Tuberculosis (TB) is a serious bacterial infection primarily affecting the lungs, caused by the bacterium Mycobacterium tuberculosis. Screening tests are widely used to identify infected individuals, allowing for timely treatment to prevent progression to active disease. These methods detect the body’s immune response to the bacteria, but they are not perfect diagnostic tools. A TB screening test can yield a positive result even when a true infection with M. tuberculosis is absent, which is known as a false positive.
Types of Tuberculosis Screening Tests
Two primary methods are used for initial screening: the Tuberculin Skin Test (TST), also known as the PPD test, and the Interferon-Gamma Release Assay (IGRA). The TST involves an intradermal injection of a purified protein derivative (PPD) derived from the TB bacteria. A healthcare professional observes the injection site 48 to 72 hours later to measure the size of the resulting raised, hardened area (induration), which indicates an immune reaction.

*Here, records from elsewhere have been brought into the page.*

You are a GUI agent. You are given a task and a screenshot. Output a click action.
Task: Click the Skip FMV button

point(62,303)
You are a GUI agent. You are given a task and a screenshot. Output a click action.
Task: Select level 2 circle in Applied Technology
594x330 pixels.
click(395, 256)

The IGRA is a blood test. It measures the release of a specific signaling molecule, interferon-gamma (IFN-γ), from white blood cells when the sample is exposed to antigens that mimic those found in M. tuberculosis. This test offers a quantitative measurement of the immune response, unlike the visual assessment required for the TST.
Factors Leading to False Positive Results
False positive results are largely influenced by the type of screening test used. This occurs when the test detects an immune response not caused by a true M. tuberculosis infection. The Bacille Calmette-Guérin (BCG) vaccine, a vaccine for TB used in many countries outside the United States, is the most common cause of TST false positives.

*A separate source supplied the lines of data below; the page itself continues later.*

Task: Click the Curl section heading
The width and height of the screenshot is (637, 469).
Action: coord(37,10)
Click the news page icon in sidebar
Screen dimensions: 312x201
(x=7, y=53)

The BCG vaccine contains a weakened strain of Mycobacterium bovis, which shares antigens with M. tuberculosis. When a person who received the BCG vaccine is given a TST, their immune system recognizes the PPD antigens, leading to a positive skin reaction even without genuine infection. The duration and intensity of this false positive reaction are generally greater if the vaccination was administered later than infancy or if multiple doses were received.
Another source of false-positive results, particularly with the TST, is exposure to nontuberculous mycobacteria (NTM). These are common mycobacteria found naturally in the environment, such as in soil and water. Exposure to these organisms can sensitize the immune system, leading to a cross-reaction when the PPD is introduced.
IGRA tests are significantly less susceptible to false positives from both the BCG vaccine and NTM exposure. This is because IGRA assays use antigens highly specific to M. tuberculosis that are not present in the BCG strain or most NTM. Therefore, for individuals who have received the BCG vaccine, an IGRA is often the preferred screening method.
Interpreting a True Positive Result
When factors leading to a false positive have been ruled out, a positive TB screening test signifies that the person has been infected with M. tuberculosis bacteria. However, a positive screen alone cannot distinguish between the two states of infection: latent TB infection (LTBI) and active TB disease. This distinction requires further medical evaluation.
Latent TB infection means the bacteria are present but remain dormant and inactive. In this state, the person is asymptomatic, not sick, and cannot spread the bacteria to others. The immune system has successfully contained the bacteria, which can remain alive for many years.
Active TB disease occurs when the bacteria overcome the body’s immune defenses and multiply rapidly. This condition causes the person to become ill, often presenting with symptoms like a persistent cough, fever, night sweats, and unexplained weight loss. Individuals with active disease can transmit the infection to others through the air.
A positive screening test indicates the presence of the bacteria, but it is the clinical evaluation that determines the disease state. A diagnosis of LTBI is made only after a medical assessment, including imaging and laboratory work, has confirmed that active disease is not present. Treatment for LTBI is then offered to prevent the potential progression to the active, contagious form of the disease.
Confirmatory Testing and Diagnosis
After an initial positive screening test, a comprehensive medical evaluation is required to determine the status of the infection. This evaluation begins with a detailed medical history, a physical examination, and a chest radiograph. The chest X-ray looks for physical evidence of active disease, such as infiltrates or cavities in the lungs.
If the chest radiograph is normal and the person shows no symptoms, a diagnosis of Latent TB Infection is typically made. If the X-ray is abnormal or if the patient is experiencing symptoms suggestive of TB, definitive laboratory testing is necessary to confirm active disease and check for drug resistance.
Confirming active TB disease involves collecting respiratory samples, such as sputum, for bacteriologic examination. These samples are tested using acid-fast bacilli (AFB) smears and are cultured to allow the bacteria to grow, which provides a definitive identification of M. tuberculosis. Nucleic acid amplification tests (NAATs) can also be used to rapidly detect the genetic material of the bacteria in the sample.